Fixed Metal command encoder argument to work with the new auto-tuner's extra kernel invocation.
Fixed incorrect host memory calculation logic during automatic kernel-accel reduction for scrypt-based algorithms. This ensures memory constraints are respected.
Improved several plugins by setting maximum loop counts and others using the OPTS_TYPE_NATIVE_THREADS option.
Fixed compilation on Apple platforms by excluding '#include <sys/sysinfo.h>'.
- Integrated occupancy hints from vendor APIs (CUDA, HIP) to set a
dynamic threads-per-block limit per kernel instead of using static
values.
- Added `find_tuning_function()` to identify the relevant kernel.
- Autotuner now runs in three stages: threads -> loops -> accel. The
first two stages now stop increasing when the tested kernel runtime
gets too close to the target runtime (96ms for `-w 3`), leaving
headroom for the next stage to adjust in a finer sense.
- Accel tuning now uses a capped floating-point multiplier instead of
powers of two.
- Removed workarounds for missing thread autotuning in plugins.
- Removed the hardcoded 4GiB host memory limit for accel. Added a
cross-platform `get_free_memory()` to check actual free RAM during GPU
initialization, preventing underutilization of high-end GPUs like the
4090. If needed, users can still cap memory usage with `-T` or `-n`.
- Updated enums for ROCm 6.4.x and CUDA 12.9.

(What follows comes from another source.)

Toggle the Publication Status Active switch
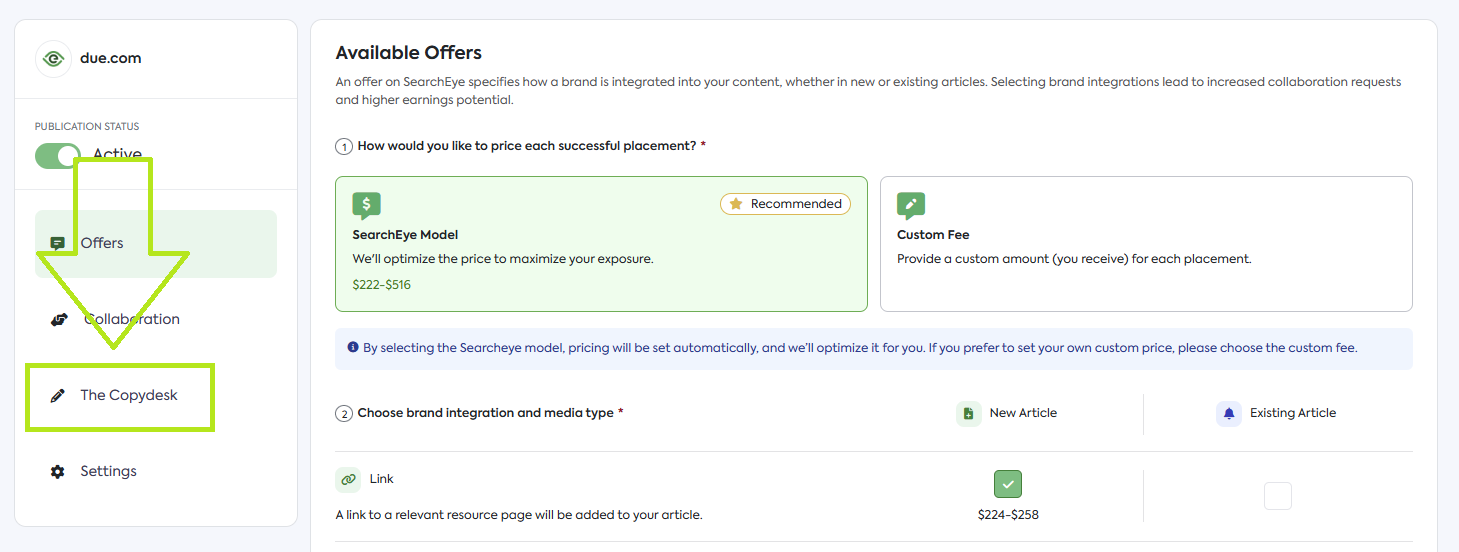This screenshot has height=552, width=1459. [58, 156]
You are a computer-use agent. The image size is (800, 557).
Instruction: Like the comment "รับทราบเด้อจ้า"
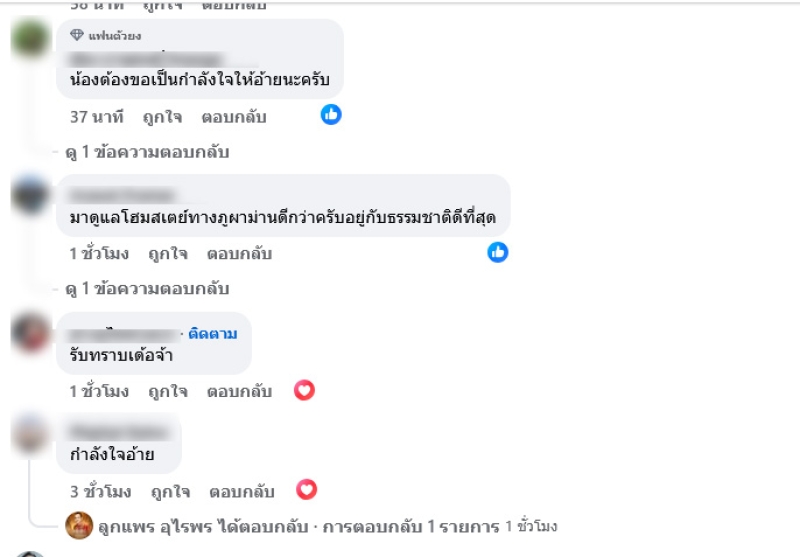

- Added code to detect kernel register spilling. That's relevant so we
can keep free enough global memory on the runtime for the runtime to
handle spills efficiently.
Refactored inc_hash_scrypt.cl almost completely and improved macro names in inc_hash_scrypt.h. Adapted all existing SCRYPT-based plugins to the new standard. If you have custom SCRYPT based plugins use hash-mode 8900 as reference.
Fixed some compiler warnings in inc_platform.cl.
Cleaned up code paths in inc_vendor.h for finding values for HC_ATTR_SEQ and DECLSPEC.
Removed option --device-as-default-execution-space from nvrtc for hiprtc compatibility. As a result, added __device__ back to DECLSPEC.
Removed option --restrict from nvrtc compile options since we actually alias some buffers.
Added --gpu-max-threads-per-block to hiprtc options.
Added -D MAX_THREADS_PER_BLOCK to OpenCL options (currently unused).
Removed all OPTS_TYPE_MP_MULTI_DISABLE entries for SNMPv3-based plugins.
These plugins consume large amounts of memory and for this reason,limited kernel_accel max to 256. This may still be high, but hashcat will automatically tune down kernel_accel if insufficient memory is detected.
Removed command `rocm-smi --resetprofile --resetclocks --resetfans` from benchmark_deep.pl, since some AMD GPUs become artificially slow for a while after running these commands.
Replaced load_source() with file_to_buffer() from shared.c, which does the exact same operations.
Moved suppress_stderr() and restore_stderr() to shared.c and reused them in both Python bridges and opencl_test_instruction(), where the same type of code existed.